There’s no shortage of research showing how fiber may boost your health. Some of its top potential benefits include:
– Blood sugar control: Soluble fiber may help to slow your body’s breakdown of carbohydrates and the absorption of sugar, helping with blood sugar control.
– Heart health: An inverse association has been found between fiber intake and heart attack, and research shows that those eating a high-fiber diet have a 40 percent lower risk of heart disease
– Stroke: Researchers have found that for every seven-grams more fiber you consume on a daily basis, your stroke risk is decreased by 7 percent
– Weight loss and management: Fiber supplements have been shown to enhance weight loss among obese people,3 likely because fiber increases feelings of fullness.
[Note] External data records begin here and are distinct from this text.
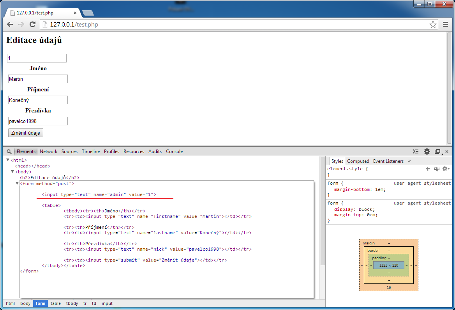Reload the page with the refresh icon
455x310 pixels.
point(32,24)
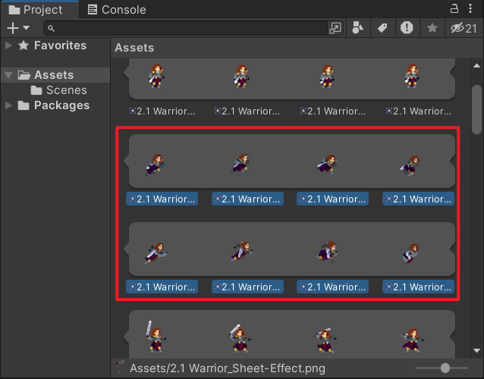Toggle the Project window lock icon

pos(455,9)
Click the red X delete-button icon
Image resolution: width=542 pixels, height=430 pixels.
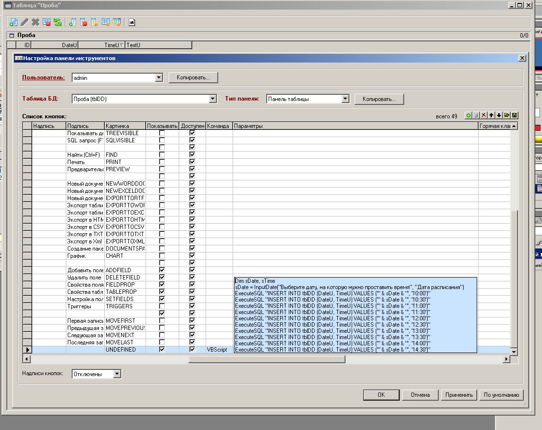pos(484,115)
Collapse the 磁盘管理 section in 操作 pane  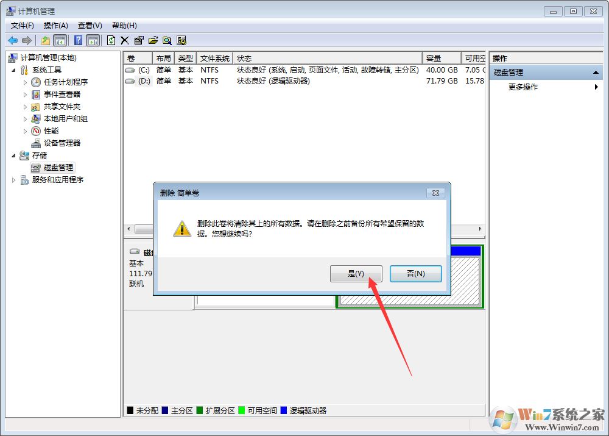[x=596, y=72]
– Skin health: Fiber, particularly psyllium husk, may help move yeast and fungus out of your body, preventing them from being excreted through your skin where they could trigger acne or rashes.
– Diverticulitis: Dietary fiber (especially insoluble) may reduce your risk of diverticulitis – an inflammation of polyps in your intestine – by 40 percent.
– Hemorrhoids: A high-fiber diet may lower your risk of hemorrhoids.
Irritable bowel syndrome (IBS): Fiber may provide some relief from IBS.
– Gallstones and kidney stones: A high-fiber diet may reduce the risk of gallstones and kidney stones, likely because of its ability to help regulate blood sugar.